▶ [Task description]: Report back each line of the data that contains the word "agent".

Collected data
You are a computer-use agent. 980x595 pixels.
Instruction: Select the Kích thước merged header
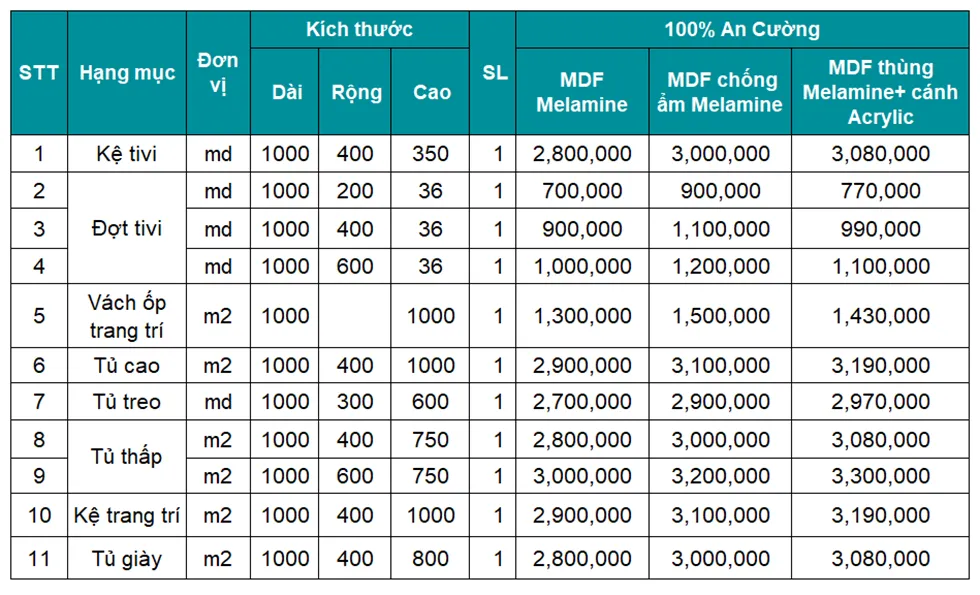coord(359,29)
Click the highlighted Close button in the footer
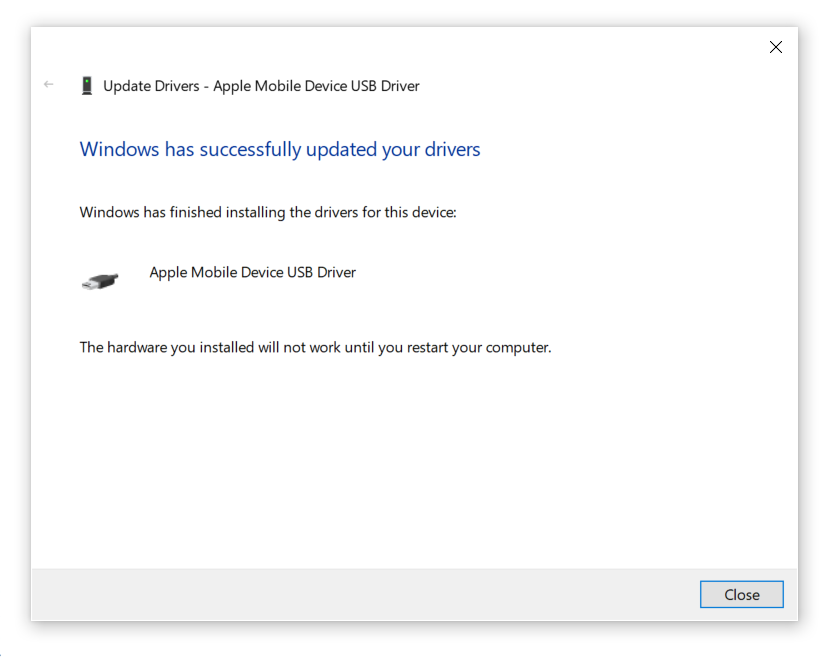The height and width of the screenshot is (657, 840). (x=741, y=594)

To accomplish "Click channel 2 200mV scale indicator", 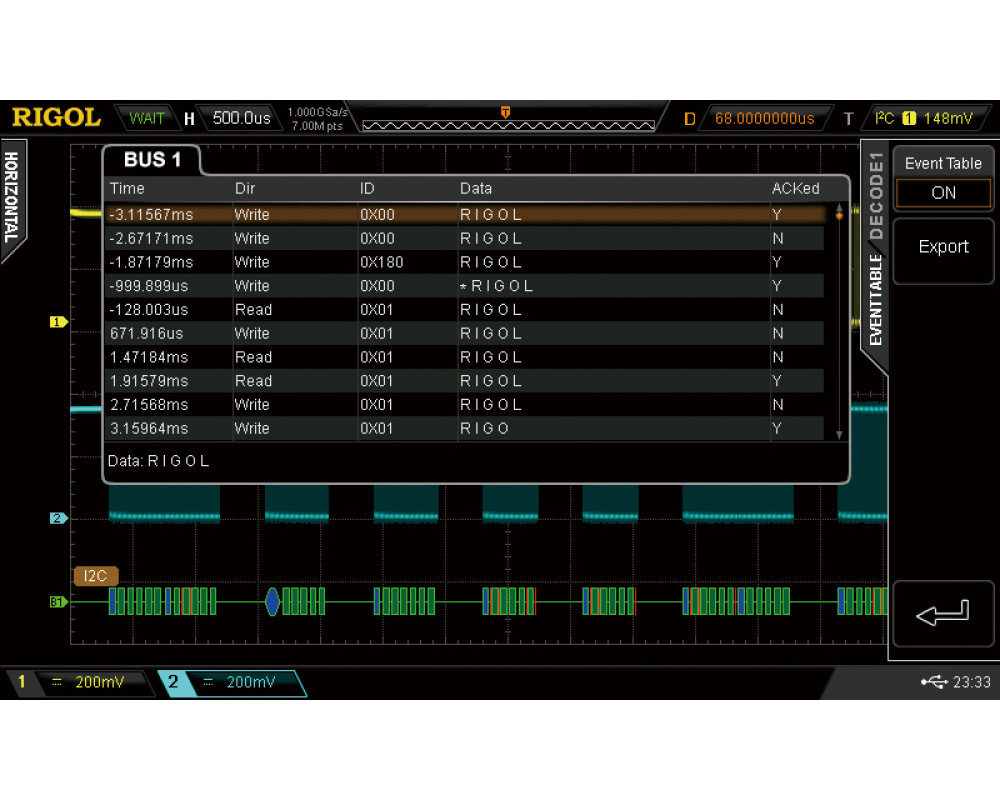I will [233, 682].

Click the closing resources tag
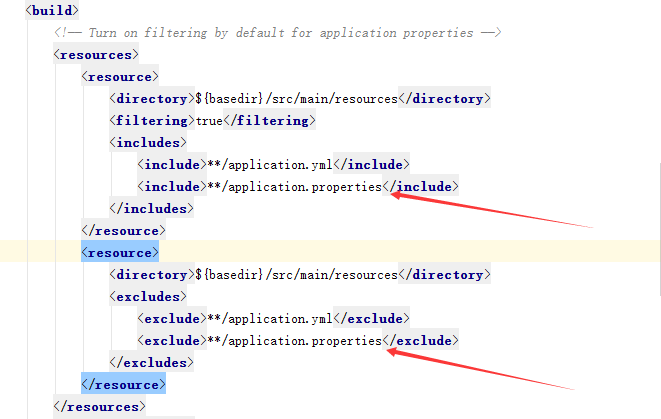99,406
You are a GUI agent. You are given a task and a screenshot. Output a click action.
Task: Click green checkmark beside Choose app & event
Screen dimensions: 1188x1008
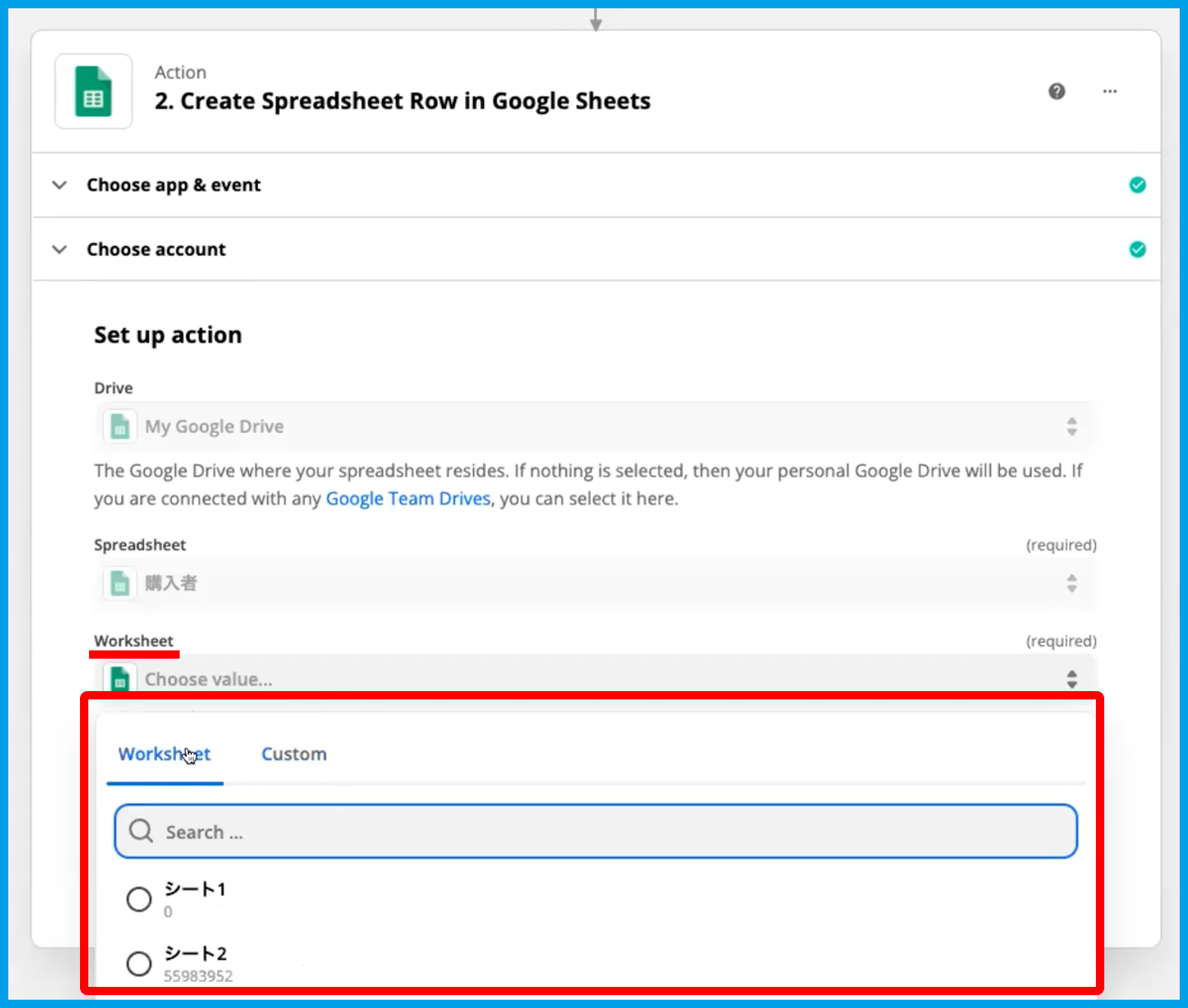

▶ [Exercise response]:
You are a computer-use agent. 980x595 pixels.
You are a GUI agent. You are given a task and a screenshot. Output a click action.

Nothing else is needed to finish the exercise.